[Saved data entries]
####################
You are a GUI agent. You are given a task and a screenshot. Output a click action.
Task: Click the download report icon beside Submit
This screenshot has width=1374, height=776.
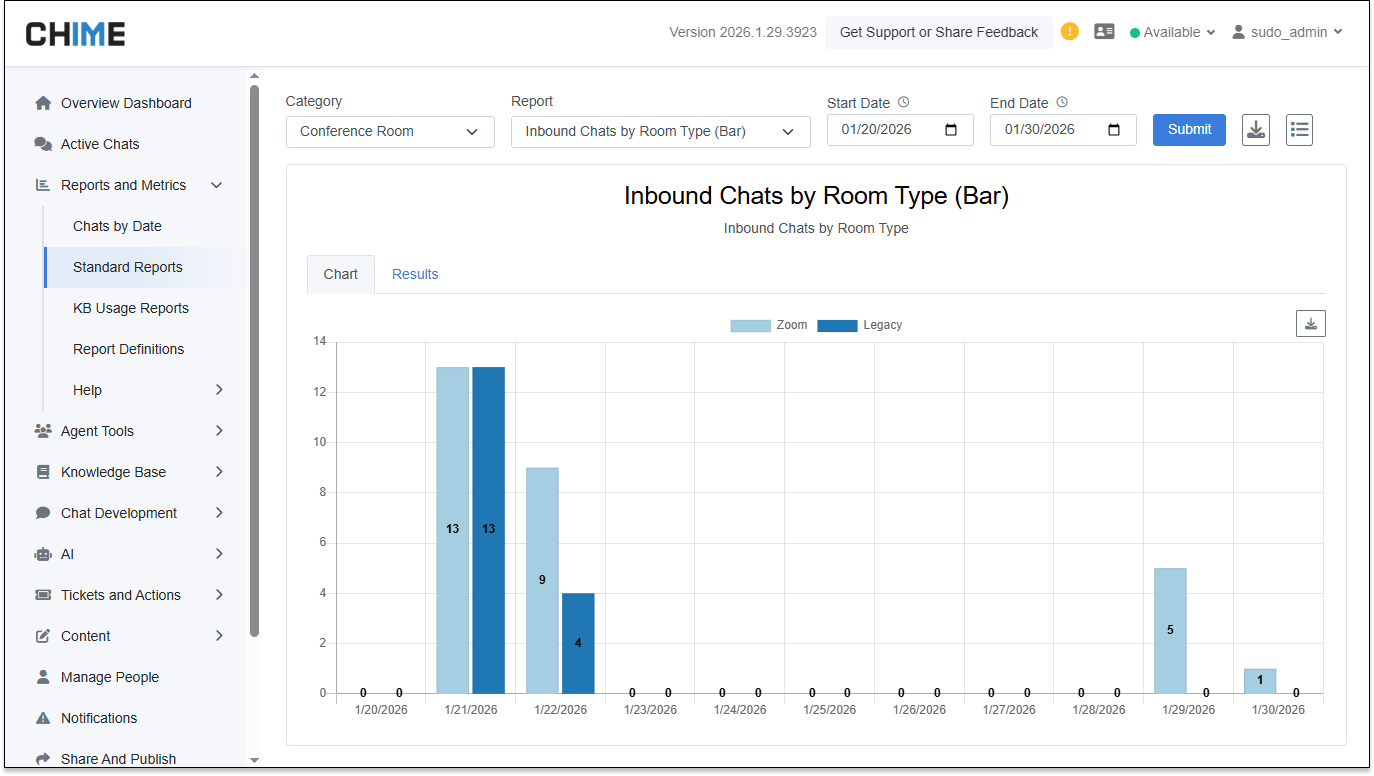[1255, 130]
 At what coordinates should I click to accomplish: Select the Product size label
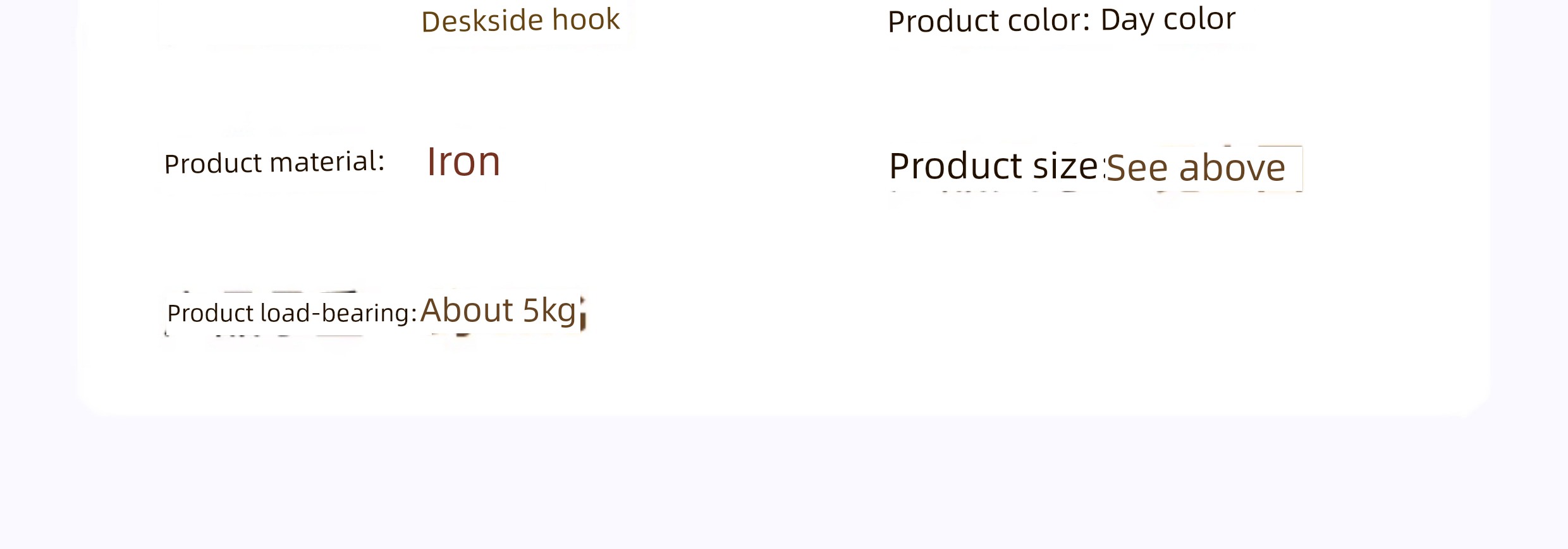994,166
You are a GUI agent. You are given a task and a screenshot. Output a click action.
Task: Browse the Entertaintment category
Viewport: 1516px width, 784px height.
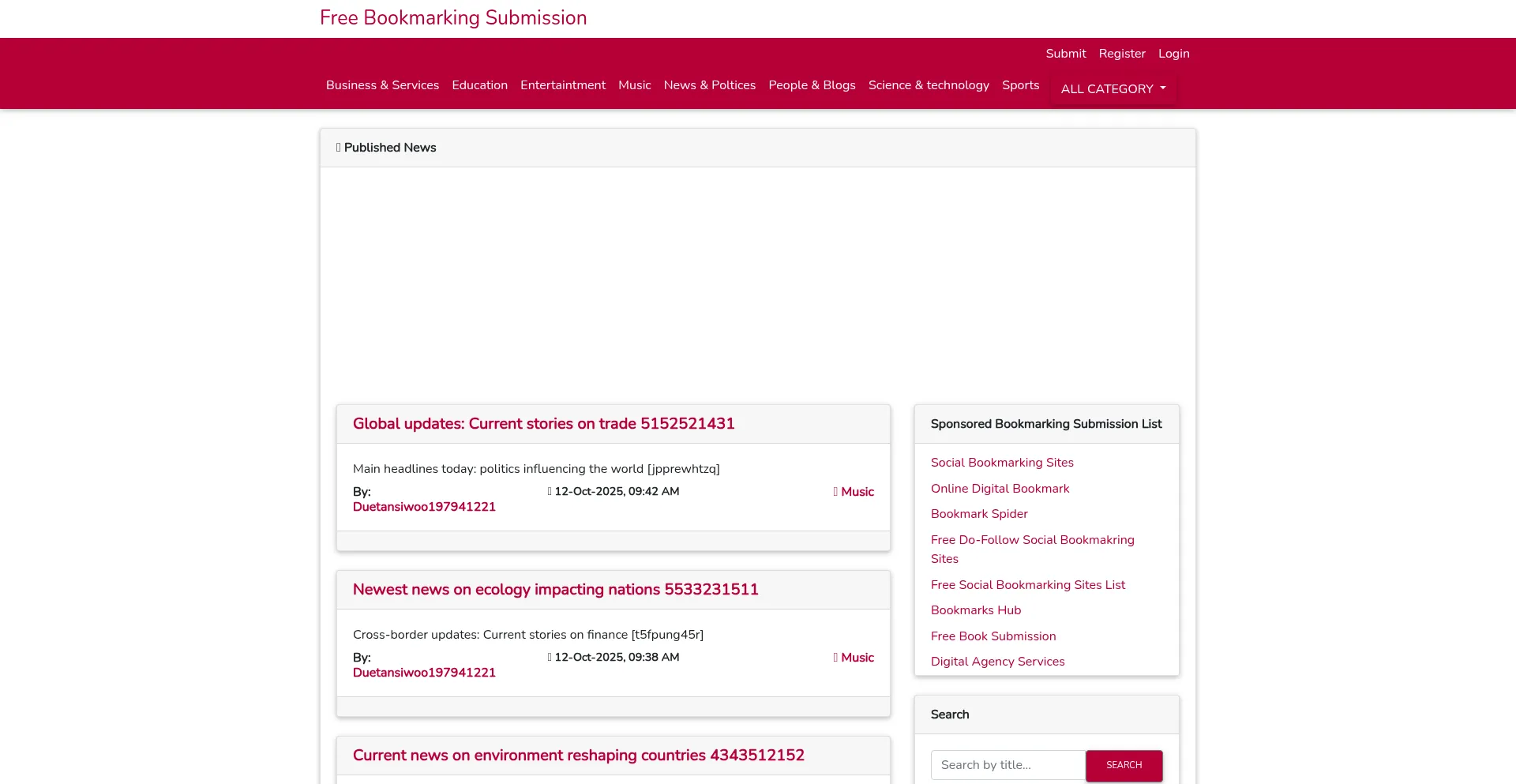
####################
**What the exercise asks**: Please retype the records above exactly, but leave out any pictures.

**Solution for this problem**:
You are a GUI agent. You are given a task and a screenshot. Output a click action.
Task: Click the download report icon beside Submit
This screenshot has width=1374, height=776.
[1255, 130]
 At what coordinates should I click to accomplish: Select the Product size label
994,166
You are a GUI agent. You are given a task and a screenshot. Output a click action.
Task: Browse the Entertaintment category
Viewport: 1516px width, 784px height.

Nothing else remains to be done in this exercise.